What you should do
After reading the data below, copy out every line that contains the word "with".

------------------------

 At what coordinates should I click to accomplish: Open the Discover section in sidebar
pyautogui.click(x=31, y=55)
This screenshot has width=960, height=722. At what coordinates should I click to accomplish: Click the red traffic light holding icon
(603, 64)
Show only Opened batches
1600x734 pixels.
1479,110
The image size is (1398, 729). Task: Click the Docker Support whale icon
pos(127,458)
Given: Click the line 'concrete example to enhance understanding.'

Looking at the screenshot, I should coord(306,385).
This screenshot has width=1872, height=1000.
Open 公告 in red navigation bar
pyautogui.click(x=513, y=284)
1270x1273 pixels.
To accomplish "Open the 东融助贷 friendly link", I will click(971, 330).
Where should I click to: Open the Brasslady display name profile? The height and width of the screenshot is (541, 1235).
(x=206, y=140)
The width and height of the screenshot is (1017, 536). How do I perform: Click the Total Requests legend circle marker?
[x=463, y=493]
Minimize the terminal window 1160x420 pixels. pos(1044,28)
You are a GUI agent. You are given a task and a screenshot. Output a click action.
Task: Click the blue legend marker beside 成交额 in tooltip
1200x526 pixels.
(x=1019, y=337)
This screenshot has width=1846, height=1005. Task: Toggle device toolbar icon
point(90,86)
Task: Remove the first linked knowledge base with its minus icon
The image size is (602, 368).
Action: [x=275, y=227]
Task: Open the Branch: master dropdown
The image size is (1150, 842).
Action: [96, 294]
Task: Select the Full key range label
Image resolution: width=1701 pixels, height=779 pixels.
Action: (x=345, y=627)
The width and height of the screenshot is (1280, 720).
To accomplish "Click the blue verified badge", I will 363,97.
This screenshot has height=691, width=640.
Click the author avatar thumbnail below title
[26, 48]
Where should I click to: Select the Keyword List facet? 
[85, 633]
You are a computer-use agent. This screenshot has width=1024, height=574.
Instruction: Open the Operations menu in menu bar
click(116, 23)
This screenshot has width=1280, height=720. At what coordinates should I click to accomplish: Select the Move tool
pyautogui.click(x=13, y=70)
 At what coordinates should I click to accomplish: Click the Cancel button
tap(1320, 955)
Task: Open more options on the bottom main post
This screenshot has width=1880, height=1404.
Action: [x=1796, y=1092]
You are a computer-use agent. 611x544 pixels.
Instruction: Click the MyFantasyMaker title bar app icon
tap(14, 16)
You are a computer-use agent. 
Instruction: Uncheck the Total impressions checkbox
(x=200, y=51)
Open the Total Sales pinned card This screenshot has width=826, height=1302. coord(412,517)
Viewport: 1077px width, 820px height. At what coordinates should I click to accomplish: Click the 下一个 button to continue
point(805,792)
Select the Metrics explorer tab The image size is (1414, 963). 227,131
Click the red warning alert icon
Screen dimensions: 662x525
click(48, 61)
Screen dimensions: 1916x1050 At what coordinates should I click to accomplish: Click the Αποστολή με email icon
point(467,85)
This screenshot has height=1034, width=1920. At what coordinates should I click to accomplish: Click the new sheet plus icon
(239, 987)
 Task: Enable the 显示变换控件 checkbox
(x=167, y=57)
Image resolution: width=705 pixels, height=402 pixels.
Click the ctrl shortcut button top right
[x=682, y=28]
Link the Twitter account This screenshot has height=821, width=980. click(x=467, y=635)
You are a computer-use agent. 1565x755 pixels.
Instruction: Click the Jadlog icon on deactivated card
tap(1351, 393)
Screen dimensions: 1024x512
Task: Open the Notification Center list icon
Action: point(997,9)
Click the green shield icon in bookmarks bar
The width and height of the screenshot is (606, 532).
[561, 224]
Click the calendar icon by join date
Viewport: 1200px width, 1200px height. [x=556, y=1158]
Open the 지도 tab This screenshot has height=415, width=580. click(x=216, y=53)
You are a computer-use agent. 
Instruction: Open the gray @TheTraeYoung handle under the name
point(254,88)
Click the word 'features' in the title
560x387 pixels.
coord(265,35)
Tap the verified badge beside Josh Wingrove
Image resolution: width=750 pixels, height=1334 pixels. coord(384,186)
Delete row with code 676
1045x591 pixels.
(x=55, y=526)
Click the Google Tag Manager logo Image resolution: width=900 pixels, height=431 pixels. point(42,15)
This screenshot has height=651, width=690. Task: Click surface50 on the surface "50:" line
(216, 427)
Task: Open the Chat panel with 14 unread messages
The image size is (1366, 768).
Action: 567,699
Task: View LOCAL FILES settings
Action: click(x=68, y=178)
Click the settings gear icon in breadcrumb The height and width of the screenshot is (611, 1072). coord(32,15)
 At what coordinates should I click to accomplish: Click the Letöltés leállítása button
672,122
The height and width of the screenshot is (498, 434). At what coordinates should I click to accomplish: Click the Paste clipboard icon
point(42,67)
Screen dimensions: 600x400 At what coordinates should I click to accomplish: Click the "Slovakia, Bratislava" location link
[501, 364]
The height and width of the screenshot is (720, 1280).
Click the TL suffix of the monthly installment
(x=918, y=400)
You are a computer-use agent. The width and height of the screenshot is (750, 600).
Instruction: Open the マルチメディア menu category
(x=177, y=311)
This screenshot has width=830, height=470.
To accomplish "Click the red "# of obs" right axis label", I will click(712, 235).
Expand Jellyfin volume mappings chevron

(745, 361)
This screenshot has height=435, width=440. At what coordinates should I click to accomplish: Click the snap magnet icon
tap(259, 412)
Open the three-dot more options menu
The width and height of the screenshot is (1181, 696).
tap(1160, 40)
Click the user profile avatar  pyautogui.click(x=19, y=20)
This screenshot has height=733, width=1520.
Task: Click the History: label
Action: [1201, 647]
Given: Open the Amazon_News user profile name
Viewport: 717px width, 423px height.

------------------------

Your response
Task: Remove the first linked knowledge base with its minus icon
Delete row with code 676
Task: Open the Chat panel with 14 unread messages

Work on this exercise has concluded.